Lorsqu’elles dialoguent entre elles les religions ne cherchent pas à se persuader mutuellement qu’elles détiennent la vérité : ce serait alors l’impasse dénoncée par les sciences positives. Elles désirent échanger sur la façon dont elles reçoivent  respectivement la Parole qu’elles ont charge de transmettre et de vivre. Du point de vue des religions elles-mêmes, le dialogue inter religieux est un voyage hors des frontières institutionnelles, afin de découvrir mieux l’immensité du don de Dieu.

Cette immensité se découvre non pas tant au travers des dogmes et des formulations  juridiques de la foi, mais sans doute davantage au travers des actes que la foi conduit à poser. Le dialogue inter religieux va donc porter sur ce qui conduit les religions à soutenir des biens essentiels, des biens communs de l’humanité, tout particulièrement la recherche de la paix, au-delà des différences, c’est-à-dire exactement le contraire de ce que prétendait Huntington.

Le  dialogue inter religieux est un dialogue sur les fruits de la vie religieuse, sur les actes de bonté et de justice auquel elle incline les personnes qui se confient à Dieu. Cela encore nous a été dit par les exemples qui nous ont été décrits ce matin.
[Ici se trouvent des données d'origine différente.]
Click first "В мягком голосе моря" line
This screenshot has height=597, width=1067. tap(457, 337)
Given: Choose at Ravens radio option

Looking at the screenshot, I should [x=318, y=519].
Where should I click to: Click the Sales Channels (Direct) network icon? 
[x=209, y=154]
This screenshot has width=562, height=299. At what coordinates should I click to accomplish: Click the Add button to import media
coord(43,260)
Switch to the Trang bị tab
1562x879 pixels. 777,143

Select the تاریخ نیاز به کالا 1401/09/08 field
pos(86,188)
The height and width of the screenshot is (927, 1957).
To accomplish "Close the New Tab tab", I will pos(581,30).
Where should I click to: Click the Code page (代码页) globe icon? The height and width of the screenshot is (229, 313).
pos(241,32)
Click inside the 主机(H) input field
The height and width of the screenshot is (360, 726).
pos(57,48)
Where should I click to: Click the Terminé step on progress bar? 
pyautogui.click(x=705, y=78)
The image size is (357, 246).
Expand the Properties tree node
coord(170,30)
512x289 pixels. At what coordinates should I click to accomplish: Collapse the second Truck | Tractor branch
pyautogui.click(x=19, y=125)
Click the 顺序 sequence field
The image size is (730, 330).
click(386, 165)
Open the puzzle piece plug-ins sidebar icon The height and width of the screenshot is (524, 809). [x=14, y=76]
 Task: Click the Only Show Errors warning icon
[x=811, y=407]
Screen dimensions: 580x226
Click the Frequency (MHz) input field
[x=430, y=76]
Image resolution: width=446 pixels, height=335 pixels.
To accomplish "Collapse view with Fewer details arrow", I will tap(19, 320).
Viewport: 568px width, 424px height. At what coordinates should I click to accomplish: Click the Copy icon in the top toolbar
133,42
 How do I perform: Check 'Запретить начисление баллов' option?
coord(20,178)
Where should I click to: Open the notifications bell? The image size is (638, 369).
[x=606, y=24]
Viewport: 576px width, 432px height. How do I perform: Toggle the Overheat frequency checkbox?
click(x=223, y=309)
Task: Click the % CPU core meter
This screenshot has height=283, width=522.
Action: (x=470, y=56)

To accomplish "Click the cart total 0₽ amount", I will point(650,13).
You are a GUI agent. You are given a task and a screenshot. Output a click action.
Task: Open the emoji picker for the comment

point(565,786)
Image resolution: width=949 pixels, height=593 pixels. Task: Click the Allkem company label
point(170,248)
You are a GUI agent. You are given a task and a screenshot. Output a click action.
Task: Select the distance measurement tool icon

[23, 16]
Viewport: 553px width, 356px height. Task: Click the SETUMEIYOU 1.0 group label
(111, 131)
Mais je peux aussi l’illustrer par trois exemples qui m’ont touché:

  • La démarche même des moines de Tibhirine.  Moines bénédictins, ils n’avaient pas du tout l’ambition de convaincre ou de convertir des villageois. En revanche ils parlaient avec eux de ce que l’esprit religieux dit de l’amour entre un homme et une femme , ou encore de ce qu’il porte à vouloir soigner les malades , ou tout simplement à partager la joie des évènements familiaux . Après mûre réflexion ils ont décidé de lier leur sort à celui des villageois, estimant que le sens profond de leur engagement religieux se trouvait dans cette part essentielle d’humanité présente chez ces hommes, ces femmes, ces enfants, pris en otage d’un conflit n’ayant rien à voir avec l’authenticité de leur foi musulmane et menaçant l’intégrité de leur vie.
  • Les Rencontres d’Assise, initiées en 1986 par le Pape Jean Paul II ont été reprises par son successeur, Benoît XVI, qui a salué le fait que « des hommes et des femmes de différentes religions » éprouvent « le besoin permanent de témoigner ensemble que le chemin de l’esprit est toujours un chemin de paix ». Cet enjeu de paix est pour chaque religion le signe qu’elle marche sur un chemin de vérité. Les Rencontres n’ont débouché sur aucune avancée en matière théologique, mais elles ont sans doute conforté chaque partie prenante dans sa conviction que la recherche de la paix n’était pas vaine, car elle fait partie, encore une fois,  de cette part commune qui permet à chaque religion de penser l’humanité comme un tout. Tout le monde n’a pas eu la possibilité d’assister aux rencontres d’Assise. Beaucoup cependant se souviennent de leur mise en scène par Robert HOSSEIN, dans un immense spectacle consacré à Jean Paul II. Elle donnait à comprendre que la pointe du dialogue entre les religions n’est pas exactement un dialogue, mais une écoute conjointe dans ces moments de silence qui suivent la prière de chaque religion. Dans ces moments, tout se passe comme si une Parole faisait son chemin et gagnait les coeurs, croyants et incroyants, dans une forme de communion.
  • C’est aussi le fruit et l’intention me semble- t- il, d’initiatives telles que celle de l’Amitié judéo-musulmane de France. Elle fait circuler dans plusieurs grandes villes françaises un bus de l’amitié, avec à son bord un rabbin, un imam, une psychologue interculturelle et un animateur, pour sensibiliser notamment les jeunes aux problèmes des discriminations. Elle leur rappelle, pour la plus grande joie de tous,  qu’ « on se ressemble plus qu’il ne semble». L’ambition de l’association, selon l’imam Mohammed Azi,  «est de briser les tabous et les préjugés qui entourent nos religions. Le thème de la paix est développé par le judaïsme et dans les textes fondamentaux de l’islam; d’ailleurs cette religion appelle à un dialogue constructif avec les gens du livre.»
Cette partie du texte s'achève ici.